--- Data shown ---

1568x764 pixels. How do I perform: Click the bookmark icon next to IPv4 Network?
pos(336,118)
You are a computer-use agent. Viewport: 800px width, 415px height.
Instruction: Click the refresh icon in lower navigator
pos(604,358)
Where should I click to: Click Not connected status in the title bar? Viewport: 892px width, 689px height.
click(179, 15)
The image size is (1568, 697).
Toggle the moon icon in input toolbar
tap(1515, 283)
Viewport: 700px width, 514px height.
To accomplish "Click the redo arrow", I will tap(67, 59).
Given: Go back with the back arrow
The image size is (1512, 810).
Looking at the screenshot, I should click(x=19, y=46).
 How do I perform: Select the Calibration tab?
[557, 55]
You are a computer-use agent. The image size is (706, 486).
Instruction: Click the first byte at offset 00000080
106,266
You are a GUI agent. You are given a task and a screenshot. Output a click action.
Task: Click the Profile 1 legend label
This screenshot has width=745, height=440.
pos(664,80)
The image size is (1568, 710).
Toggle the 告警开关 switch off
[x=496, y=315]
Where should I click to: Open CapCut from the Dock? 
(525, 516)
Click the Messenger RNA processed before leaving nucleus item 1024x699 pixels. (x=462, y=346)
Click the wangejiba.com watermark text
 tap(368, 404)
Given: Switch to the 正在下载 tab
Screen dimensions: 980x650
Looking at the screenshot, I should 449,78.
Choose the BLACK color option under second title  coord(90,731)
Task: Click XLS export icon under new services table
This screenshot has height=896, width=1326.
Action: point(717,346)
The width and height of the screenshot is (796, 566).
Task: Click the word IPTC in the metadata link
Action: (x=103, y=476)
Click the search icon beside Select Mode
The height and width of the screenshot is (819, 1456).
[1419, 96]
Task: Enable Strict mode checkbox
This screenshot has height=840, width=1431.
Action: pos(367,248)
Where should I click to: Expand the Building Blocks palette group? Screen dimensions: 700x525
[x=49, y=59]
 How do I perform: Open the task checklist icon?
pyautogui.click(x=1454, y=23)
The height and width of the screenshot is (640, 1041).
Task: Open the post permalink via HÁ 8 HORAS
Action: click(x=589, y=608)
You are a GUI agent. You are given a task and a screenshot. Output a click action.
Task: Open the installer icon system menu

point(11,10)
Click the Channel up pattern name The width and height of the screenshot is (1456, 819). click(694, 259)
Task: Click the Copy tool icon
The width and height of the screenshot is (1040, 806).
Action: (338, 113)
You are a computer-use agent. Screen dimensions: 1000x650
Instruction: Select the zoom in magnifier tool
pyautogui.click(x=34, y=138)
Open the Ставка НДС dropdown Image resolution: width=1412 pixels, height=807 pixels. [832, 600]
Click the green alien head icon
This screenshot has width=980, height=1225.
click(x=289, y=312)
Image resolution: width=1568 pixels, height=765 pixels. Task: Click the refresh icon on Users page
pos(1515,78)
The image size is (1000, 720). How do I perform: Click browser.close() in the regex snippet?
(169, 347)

---

- **What you should do**: From the line containing "Image resolution: width=1568" down to the last line of the records above, print every line exactly, with both ends kept.

- **Task answer**:
Image resolution: width=1568 pixels, height=765 pixels. Task: Click the refresh icon on Users page
pos(1515,78)
The image size is (1000, 720). How do I perform: Click browser.close() in the regex snippet?
(169, 347)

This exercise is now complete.